=== Written request ===
Convert the rows from the line with "Switch to the Aggregator view tab" to the line with "Jump to the", both included, into a JSON list of strings with one string per line, omitting blank lines.

* Start Records for this task *

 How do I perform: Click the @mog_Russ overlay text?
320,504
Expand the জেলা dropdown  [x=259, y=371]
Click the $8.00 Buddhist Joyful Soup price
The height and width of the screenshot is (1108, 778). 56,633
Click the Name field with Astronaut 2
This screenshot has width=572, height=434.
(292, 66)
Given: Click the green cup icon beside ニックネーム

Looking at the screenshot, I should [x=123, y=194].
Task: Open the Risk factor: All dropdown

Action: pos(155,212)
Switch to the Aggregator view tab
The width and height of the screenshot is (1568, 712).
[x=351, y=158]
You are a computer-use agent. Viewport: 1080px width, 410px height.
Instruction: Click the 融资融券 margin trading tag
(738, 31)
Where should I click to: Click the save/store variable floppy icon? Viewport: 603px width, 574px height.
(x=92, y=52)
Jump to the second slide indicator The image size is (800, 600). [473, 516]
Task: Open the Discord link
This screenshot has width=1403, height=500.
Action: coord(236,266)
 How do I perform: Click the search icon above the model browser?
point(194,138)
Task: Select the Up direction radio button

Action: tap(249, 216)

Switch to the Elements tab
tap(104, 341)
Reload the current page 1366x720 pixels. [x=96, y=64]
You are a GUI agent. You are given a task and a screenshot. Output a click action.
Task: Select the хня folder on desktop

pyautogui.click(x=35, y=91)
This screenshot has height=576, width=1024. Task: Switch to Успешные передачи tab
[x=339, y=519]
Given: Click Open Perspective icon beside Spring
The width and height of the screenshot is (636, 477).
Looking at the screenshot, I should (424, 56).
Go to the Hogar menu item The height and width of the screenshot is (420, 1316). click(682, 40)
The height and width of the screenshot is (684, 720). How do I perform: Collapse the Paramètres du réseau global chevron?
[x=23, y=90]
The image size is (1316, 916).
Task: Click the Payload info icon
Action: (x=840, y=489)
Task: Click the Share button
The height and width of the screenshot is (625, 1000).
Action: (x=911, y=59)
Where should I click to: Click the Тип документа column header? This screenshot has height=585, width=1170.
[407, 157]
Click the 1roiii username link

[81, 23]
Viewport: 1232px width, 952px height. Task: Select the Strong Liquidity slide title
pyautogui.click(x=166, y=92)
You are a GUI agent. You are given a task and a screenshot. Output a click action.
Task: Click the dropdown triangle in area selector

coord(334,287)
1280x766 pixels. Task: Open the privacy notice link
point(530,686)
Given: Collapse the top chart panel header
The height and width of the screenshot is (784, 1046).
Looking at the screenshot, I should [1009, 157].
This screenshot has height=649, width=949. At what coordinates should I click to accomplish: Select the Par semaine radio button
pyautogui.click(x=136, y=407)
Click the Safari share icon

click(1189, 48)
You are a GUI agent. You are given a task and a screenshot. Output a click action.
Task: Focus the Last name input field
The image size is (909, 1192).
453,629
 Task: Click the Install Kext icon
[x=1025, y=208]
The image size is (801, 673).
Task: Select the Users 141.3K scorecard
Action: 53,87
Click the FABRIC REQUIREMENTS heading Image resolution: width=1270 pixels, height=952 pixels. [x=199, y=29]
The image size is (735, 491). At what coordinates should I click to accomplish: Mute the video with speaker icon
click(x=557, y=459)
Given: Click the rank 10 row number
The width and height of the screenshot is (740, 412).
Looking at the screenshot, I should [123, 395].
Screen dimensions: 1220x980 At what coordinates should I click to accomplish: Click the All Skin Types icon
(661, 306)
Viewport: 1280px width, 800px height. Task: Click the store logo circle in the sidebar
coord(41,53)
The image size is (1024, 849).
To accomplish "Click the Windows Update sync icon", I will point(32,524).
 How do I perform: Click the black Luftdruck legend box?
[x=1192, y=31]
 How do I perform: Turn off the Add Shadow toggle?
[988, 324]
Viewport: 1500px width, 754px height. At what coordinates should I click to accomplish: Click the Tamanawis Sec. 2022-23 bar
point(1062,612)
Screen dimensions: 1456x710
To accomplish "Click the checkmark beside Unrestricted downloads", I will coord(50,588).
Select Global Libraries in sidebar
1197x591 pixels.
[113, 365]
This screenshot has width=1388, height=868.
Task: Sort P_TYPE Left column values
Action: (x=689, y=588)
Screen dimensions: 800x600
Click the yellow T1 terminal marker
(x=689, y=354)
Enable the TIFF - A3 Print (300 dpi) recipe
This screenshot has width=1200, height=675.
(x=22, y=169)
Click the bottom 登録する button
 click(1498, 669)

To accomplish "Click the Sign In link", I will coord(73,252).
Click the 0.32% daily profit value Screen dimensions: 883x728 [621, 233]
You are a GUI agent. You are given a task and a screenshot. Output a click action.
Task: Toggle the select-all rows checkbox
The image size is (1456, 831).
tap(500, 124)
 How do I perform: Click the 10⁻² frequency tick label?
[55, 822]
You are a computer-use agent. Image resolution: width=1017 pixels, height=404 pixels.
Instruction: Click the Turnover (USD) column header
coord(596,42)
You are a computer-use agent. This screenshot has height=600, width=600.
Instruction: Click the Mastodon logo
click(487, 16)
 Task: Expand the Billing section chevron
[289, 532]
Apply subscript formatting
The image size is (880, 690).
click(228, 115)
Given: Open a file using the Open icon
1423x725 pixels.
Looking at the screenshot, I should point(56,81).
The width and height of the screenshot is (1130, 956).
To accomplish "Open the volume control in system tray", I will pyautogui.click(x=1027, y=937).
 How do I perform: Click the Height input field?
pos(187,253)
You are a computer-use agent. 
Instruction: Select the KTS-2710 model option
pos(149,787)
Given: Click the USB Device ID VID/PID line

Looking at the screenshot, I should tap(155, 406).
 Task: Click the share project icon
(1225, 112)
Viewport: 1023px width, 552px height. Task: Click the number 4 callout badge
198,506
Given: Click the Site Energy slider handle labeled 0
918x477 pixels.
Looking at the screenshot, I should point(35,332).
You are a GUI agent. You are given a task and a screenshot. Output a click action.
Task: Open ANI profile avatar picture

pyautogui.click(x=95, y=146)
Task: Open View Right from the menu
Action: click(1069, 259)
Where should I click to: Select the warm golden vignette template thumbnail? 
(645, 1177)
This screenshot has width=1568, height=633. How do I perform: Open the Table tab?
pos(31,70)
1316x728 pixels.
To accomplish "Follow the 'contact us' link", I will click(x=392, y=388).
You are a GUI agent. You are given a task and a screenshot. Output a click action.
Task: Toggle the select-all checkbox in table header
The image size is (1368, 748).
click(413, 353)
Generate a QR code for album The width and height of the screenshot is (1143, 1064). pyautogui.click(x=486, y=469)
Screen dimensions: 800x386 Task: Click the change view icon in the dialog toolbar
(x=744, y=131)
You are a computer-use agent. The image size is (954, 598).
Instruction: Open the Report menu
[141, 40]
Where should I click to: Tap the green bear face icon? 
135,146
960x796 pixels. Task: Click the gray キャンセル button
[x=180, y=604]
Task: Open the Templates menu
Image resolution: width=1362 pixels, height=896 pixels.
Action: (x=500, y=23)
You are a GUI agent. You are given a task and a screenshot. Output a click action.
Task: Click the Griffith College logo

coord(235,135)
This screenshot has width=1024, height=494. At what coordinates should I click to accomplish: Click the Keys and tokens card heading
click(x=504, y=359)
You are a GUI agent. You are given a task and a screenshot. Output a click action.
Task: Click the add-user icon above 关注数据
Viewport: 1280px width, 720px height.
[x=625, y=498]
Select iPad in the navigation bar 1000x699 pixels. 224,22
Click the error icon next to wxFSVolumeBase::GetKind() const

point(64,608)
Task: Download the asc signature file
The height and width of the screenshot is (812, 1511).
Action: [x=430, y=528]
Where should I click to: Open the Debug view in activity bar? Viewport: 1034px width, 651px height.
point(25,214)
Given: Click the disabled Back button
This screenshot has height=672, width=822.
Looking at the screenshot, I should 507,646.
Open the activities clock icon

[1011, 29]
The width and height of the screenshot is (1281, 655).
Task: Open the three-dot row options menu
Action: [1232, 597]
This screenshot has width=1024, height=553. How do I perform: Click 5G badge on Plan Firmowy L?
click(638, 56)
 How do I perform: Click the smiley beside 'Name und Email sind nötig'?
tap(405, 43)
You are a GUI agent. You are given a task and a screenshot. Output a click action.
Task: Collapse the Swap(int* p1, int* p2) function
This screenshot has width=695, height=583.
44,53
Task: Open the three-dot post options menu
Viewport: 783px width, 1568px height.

* End Records for this task *

=== Answer for the task ===
[
  "Switch to the Aggregator view tab",
  "The width and height of the screenshot is (1568, 712).",
  "[x=351, y=158]",
  "You are a computer-use agent. Viewport: 1080px width, 410px height.",
  "Instruction: Click the 融资融券 margin trading tag",
  "(738, 31)",
  "Where should I click to: Click the save/store variable floppy icon? Viewport: 603px width, 574px height.",
  "(x=92, y=52)",
  "Jump to the second slide indicator The image size is (800, 600). [473, 516]"
]